Guidance

Guidance on letter drafting for marketing authorisation holders

Updated 4 April 2023

1. Introduction

A direct healthcare professional communication (DHPC) aims to ensure safe and effective use of a marketed medicine. Letters are sent directly to healthcare professionals by marketing authorisation holders or by the licensing authority.

Direct healthcare professional communications should not include any material that might constitute advertising or be considered promotional or commercial.

2. Guidance for marketing authorisation holders

EU good pharmacovigilance practice (GVP) Module XV (Safety communication) provides guidance to marketing authorisation holders on how to communicate and coordinate safety information concerning medicinal products authorised in the UK, including via direct healthcare professional communications. In addition, GVP Annex II includes templates for direct healthcare professional communications and communication plans, which should be used for UK authorised products.

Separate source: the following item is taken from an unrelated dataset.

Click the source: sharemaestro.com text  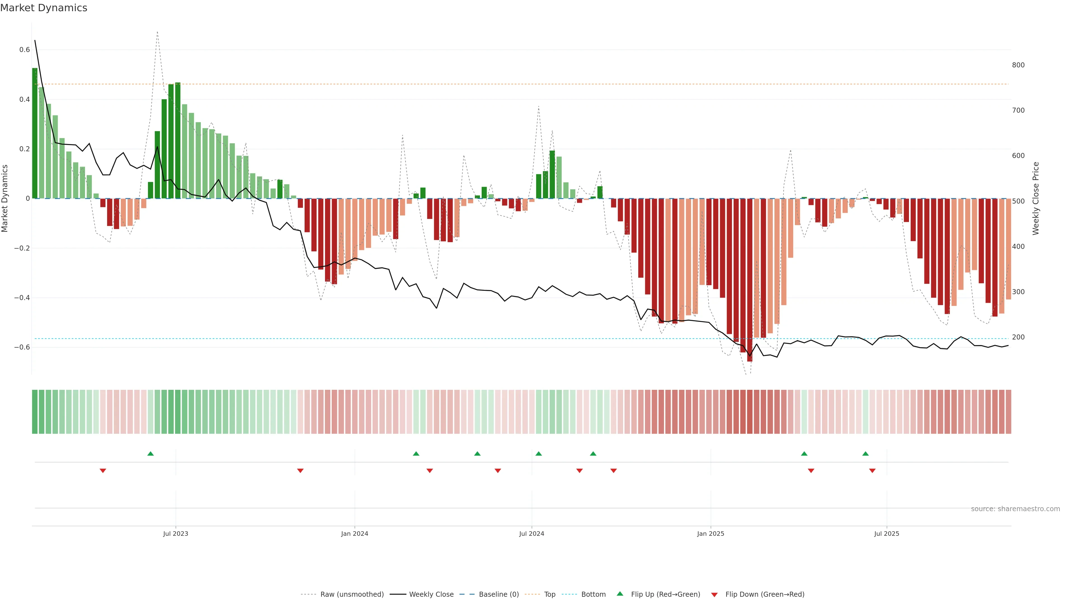pos(1015,509)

UK-specific requirements in relation to the dissemination of DHPCs are outlined in a UK statutory guidance note.

Irrespective of the licensing route for a UK authorised product, marketing authorisation holders should submit both the draft and finalised versions of DHPCs and communication plans to the MHRA via vigilanceservice@mhra.gov.uk and should wait until comments are received before disseminating in the UK.

3. Call for reporting

All UK direct healthcare professional communication letters should always include a ‘Call for reporting’ section to outline national arrangements for reporting suspected adverse drug reactions.

The Template ‘Call for Reporting’ sections for UK letters should be used to encourage reporting to the Yellow Card scheme. Additional text should be considered for medicines subject to additional monitoring and for biological/biosimilar medicines and vaccines.